Let me catch you up on my writing life before and after NaNo 2011. I “won” NaNoWriMo in 2009 with 51,000+ words and promptly threw the virtual manuscript in a virtual drawer. Then in 2011, I tried again with a historical fiction novel. I still love that novel’s concept, but it was a slog to make it to 8,589 words that year. Needless to say, the novel was abandoned and lies like Frankenstein hoping one day to be shocked back to life. In 2013, I began reworking the 2009 NaNo project–this time with first-person narration. Let’s call this project, Project A. The new point of view really worked for me, and I pitched the first page at a writers’ conference page reading session. What happened? The agent was enthusiastic about my writing and asked for 50 pages at our private pitch session the next day. She also asked about any other projects I had in the works. I pitched another idea off the top of my head. Let’s call that Project B. The agent gave me her card and asked for 50 pages of Project B, also.
Here is the problem… the hide-my-face-in-the-sand problem that I am almost too embarrassed to admit. Although Project A was going well, prior to pitching I had only rewritten approximately 25 pages of the book. Project B was an idea… in my head! No words on paper, no character names. Nothing more than an idea. But I pitched it anyway. Don’t ask for what you can’t handle.
If I’m being perfectly honest, I couldn’t handle the pressure. What was I thinking? I came home from the conference and frantically worked to rewrite 50 pages of Project A while frantically working to create 50 pages of Project B and an entire synopsis for this book. What happened? I never sent either to the agent. Chalk it up to putting the cart before the horse and a hard lesson learned. I still have the agent’s card sitting in my office as a reminder to NEVER PITCH A PROJECT THAT ISN’T FINISHED.
There it is–my dirty little secret I’ve been stewing about for quite some time. Meanwhile, fiction writing went on hold (yet again) as I took on even more writing projects for work, and I took on even more volunteer opportunities at my boys’ school. I did have one more foray into the fiction world in the fall of 2013. After the impromptu pitch, Project B, although it wasn’t close to finished, took flight in my head. I wrote almost 100 pages, polished up the first 10 pages, and submitted them to a writing contest last fall. Although I didn’t win the contest, I did have some very helpful comments back from the judges. I was pleased with the new experience (submitting to a contest) and lots of great advice from the judging responses. Another notch carved in my fiction writing bedpost.

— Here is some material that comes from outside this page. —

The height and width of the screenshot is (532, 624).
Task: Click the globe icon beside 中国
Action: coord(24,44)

Then out of the blue in April, I got an email from one the contest organizers. I will quote the email correspondences below because although they may not seem like much to most people, these are the emails that keep me going when I think about throwing in the fiction towel.
Below is a message I wanted to pass along from one of your contest judges.”

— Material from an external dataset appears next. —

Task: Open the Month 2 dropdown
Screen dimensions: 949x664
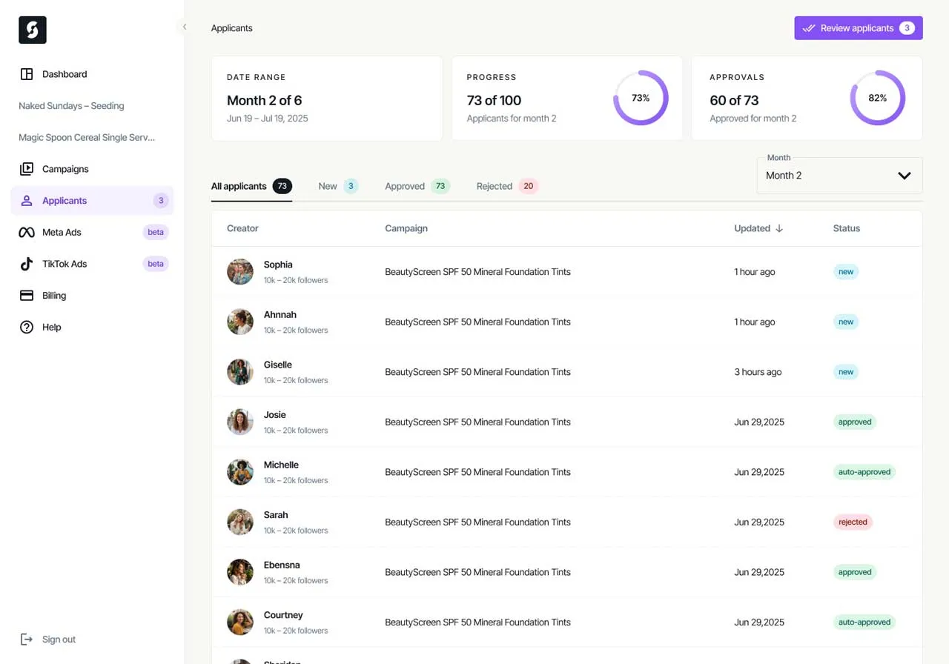Action: coord(839,175)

The Message from the contest judge:
“I judged this submission, and would love to talk to the author about his or her work a little more. It’s a story that stuck with me. If he/she is open to that, can you pass on my information and have the writer email me?” [NOTE: She says his or her because the contest is blind judged so she didn’t know anything about me except the name of my manuscript.]
Am I open to that? Heck yeah! I did a little research and discovered that the judge is a published author whose name I actually knew. So, I emailed her. She was really nice and very encouraging. Here’s a snippet of her note:
“I mostly just wanted to say that I looked for your manuscript on the winners’ list and hoped you’d place in the contest. Contests are so subjective and I know I felt crushed after a few, so I just wanted to tell you that your voice and writing were strong and that I like to think I know a little something about the biz. Is your manuscript complete? And have you started querying it? I wish you the best with it and any other writing you do! :)”
Let’s put this in perspective. I am fully aware that agents ask for sample pages more frequently at writers’ conferences than they do from the unsolicited slush pile. Even though I was dancing a jig when the agent asked for pages from two projects, I know that this isn’t an uncommon occurrence. I am also aware that nice words and compliments from one judge do not get a manuscript finished, let alone published. (No, it’s still not finished!) HOWEVER, it’s the little things that keep you going when you are new to fiction writing. So, these little things are what keep me going. Thus the reason that I am using NaNoWriMo 2014 as an excuse to take the plunge back into fiction. During the hiatus, the characters and stories haven’t stopped pestering me, I just did a better job of keeping them locked in my brain. November is the time to let them out again and FINALLY FINISH A DARN BOOK.